Following the bloodily climactic events of July 1-3 1863, where the United States Army of the Potomac under George Gordon Meade clashed with the Confederate Army of Northern Virginia, with Robert E. Lee in command, Gettysburg is as well-known as any other battlefield upon which the American Civil War is fought.

Little Round Top (L) and Big Round Top (R) – scene of heavy fighting on July 2, 1863

The Battle of Gettysburg claimed between 46,000 and 51,000 casualties, and put an end to Lee’s plan to invade the northern states and drive on Washington. After three days of fighting, culminating in Pickett’s Charge, an advance by North Carolinians and Virginians across nearly a mile of open ground into the teeth of entrenched artillery and massed infantry, the Confederate army was in full retreat. Despite being repulsed in the end, the men who made the fateful charge very nearly broke Federal lines – American history was a matter of a few yards and a few minutes away from being completely changed.

Stone wall fortifications on Big Round Top.

In the years since the Civil War, the battlefield has been mostly restored to how it was on those three days in July 1863. Aside from a few structures like the Visitor’s Centre, and the network of roads that take you through the vast battlefield, you can stare up through the trees towards Little Round Top or across the open ground where Pickett’s Charge went in, and, in your mind’s eye, see artillery batteries firing, and infantry in blue or grey, struggling across the open fields or through the rocks in Devil’s Den, headed for Big Round Top.

Union General George Gordon Meade’s headquarters.

We started our visit with a walking tour that took us to Cemetery Ridge, the centre of the Federal position, and learnt a lot – and I mean, A LOT – about artillery from our National Parks ranger-guide, who clearly loves his Civil War artillery, and loves to talk about it. We ended this tour at what is known as the High Water Mark of the Confederacy, where Pickett’s Charge was finally beaten back.

Pickett’s Charge began about a mile from here, beyond those far trees.

At the conclusion of the tour, we had a picnic lunch, in sunny conditions with the temperature a few notches above freezing, then enjoyed a bracing walk to the summit of Big Round Top. This was the extreme left of the Federal lines, the 20th Maine regiment, commanded by Joshua Lawrence Chamberlain, a teacher in Maine before the war. They were involved in a fierce fight on the second day of the battle as Lee tried to flank the Federal lines. It was another close-run event: a brave bayonet charge when out of ammunition by the 20th Maine was enough to drive the Confederate troops off the hill. Although, it could have gone differently.
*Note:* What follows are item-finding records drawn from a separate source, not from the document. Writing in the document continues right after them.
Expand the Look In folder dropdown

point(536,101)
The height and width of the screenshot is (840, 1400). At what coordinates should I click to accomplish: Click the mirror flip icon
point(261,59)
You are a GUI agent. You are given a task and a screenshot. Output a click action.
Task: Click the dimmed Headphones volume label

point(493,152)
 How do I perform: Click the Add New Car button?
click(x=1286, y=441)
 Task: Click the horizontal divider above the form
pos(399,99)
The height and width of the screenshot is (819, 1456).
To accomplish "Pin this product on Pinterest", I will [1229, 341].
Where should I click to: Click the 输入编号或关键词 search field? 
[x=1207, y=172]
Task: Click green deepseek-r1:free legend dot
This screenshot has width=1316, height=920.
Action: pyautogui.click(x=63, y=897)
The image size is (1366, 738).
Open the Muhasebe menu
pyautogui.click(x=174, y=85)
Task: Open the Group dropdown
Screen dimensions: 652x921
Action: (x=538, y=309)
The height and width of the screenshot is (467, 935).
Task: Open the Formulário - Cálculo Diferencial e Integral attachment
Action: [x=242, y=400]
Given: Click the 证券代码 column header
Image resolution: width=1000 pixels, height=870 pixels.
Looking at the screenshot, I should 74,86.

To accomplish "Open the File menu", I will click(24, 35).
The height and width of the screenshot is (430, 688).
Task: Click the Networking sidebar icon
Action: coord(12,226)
Of course, we continued our tour of cafes across America, enjoying a caffeine hit at Christie’s Café in downtown Gettysburg. Then we visited a few more monuments – including the impressive Robert E. Lee/Virginia memorial – and climbed the Longstreet Tower (132 steps each way) for a bird’s eye view of the battlefield on our way back to D.C.

Longstreet Tower

Gettysburg is a fascinating but sombre place to visit. You start thinking what a beautiful place it is, with mountains and fields, then realise that so many men were wounded or worse, men from the same country – even though they technically weren’t at the time – in those peaceful fields and up on those heights. It seems like such a horrible waste. As does war anywhere, really.


Although I’m a day late for Australia, I’m going to close by saying that I’m grateful for all who have sacrificed so much for our great country in every conflict Australian troops have been involved in, from the Boer War through current-day operations in the Middle East. Thank you.

A cannon set up looking towards Union lines.

Northbound tomorrow into the great state of New Jersey.